### THE INPUT
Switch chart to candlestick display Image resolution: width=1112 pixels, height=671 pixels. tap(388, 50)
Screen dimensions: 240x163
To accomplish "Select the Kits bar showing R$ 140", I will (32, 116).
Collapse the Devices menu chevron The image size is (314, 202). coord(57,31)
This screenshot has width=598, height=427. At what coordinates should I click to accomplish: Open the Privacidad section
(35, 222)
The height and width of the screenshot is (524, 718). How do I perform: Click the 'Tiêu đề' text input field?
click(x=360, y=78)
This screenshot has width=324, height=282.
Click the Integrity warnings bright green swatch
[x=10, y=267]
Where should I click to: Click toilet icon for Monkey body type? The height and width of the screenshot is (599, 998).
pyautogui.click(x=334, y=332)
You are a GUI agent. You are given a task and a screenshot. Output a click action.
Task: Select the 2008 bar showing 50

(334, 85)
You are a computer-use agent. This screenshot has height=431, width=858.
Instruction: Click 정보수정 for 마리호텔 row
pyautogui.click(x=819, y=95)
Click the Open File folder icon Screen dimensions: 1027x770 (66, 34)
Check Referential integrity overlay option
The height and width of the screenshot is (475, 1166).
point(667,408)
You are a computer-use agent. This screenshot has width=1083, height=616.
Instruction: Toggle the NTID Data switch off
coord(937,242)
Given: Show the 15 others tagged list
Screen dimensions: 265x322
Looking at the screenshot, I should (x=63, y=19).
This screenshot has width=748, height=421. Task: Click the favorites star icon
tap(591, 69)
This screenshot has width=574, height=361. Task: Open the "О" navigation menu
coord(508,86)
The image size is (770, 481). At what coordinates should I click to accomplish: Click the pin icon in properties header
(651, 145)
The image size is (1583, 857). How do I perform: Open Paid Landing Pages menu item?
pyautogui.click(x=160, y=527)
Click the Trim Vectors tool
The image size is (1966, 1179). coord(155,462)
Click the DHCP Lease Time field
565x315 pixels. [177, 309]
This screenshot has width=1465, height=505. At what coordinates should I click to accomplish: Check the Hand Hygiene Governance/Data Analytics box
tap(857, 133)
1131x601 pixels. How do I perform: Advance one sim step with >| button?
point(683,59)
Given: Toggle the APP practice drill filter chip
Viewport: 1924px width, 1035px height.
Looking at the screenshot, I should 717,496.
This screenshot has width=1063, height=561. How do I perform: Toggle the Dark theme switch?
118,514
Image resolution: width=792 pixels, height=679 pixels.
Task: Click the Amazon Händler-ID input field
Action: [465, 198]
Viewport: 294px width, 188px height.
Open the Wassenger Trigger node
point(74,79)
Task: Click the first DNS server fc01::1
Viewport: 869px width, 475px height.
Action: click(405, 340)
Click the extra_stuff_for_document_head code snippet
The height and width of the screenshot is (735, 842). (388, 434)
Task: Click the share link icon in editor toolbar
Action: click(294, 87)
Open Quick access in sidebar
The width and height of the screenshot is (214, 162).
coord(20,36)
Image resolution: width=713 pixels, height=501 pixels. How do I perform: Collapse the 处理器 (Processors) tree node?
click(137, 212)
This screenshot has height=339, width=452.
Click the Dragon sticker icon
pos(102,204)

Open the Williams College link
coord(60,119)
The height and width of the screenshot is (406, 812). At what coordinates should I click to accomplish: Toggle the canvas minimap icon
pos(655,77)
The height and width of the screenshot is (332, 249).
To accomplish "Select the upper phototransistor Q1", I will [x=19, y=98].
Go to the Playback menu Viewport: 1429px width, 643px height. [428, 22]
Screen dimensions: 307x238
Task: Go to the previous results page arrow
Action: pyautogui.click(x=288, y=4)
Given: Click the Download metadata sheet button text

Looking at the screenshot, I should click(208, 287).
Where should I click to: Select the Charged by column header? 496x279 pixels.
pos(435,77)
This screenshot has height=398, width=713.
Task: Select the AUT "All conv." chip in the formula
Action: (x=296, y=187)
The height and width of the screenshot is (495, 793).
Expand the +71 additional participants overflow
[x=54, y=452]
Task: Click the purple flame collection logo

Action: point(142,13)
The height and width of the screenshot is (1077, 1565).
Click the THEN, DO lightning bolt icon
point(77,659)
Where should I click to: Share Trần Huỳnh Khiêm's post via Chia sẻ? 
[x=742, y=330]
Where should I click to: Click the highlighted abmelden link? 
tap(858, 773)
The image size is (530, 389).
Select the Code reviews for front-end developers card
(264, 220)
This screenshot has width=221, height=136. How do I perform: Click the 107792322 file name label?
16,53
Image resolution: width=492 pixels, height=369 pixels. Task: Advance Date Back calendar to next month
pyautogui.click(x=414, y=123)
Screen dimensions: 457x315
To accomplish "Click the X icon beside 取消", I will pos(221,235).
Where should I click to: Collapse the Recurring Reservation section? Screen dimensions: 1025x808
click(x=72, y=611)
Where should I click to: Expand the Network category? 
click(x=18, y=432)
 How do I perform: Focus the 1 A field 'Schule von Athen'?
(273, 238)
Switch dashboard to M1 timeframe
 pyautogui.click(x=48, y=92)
######
▸ **REQUEST**: Report each of the lines above that contains the word "what", treating uppercase and lowercase letters as different.

▸ **EXPECTED ANSWER**:
This screenshot has width=598, height=427. At what coordinates should I click to accomplish: Open the Privacidad section
The image size is (770, 481). At what coordinates should I click to accomplish: Click the pin icon in properties header
This screenshot has width=1465, height=505. At what coordinates should I click to accomplish: Check the Hand Hygiene Governance/Data Analytics box
The height and width of the screenshot is (406, 812). At what coordinates should I click to accomplish: Toggle the canvas minimap icon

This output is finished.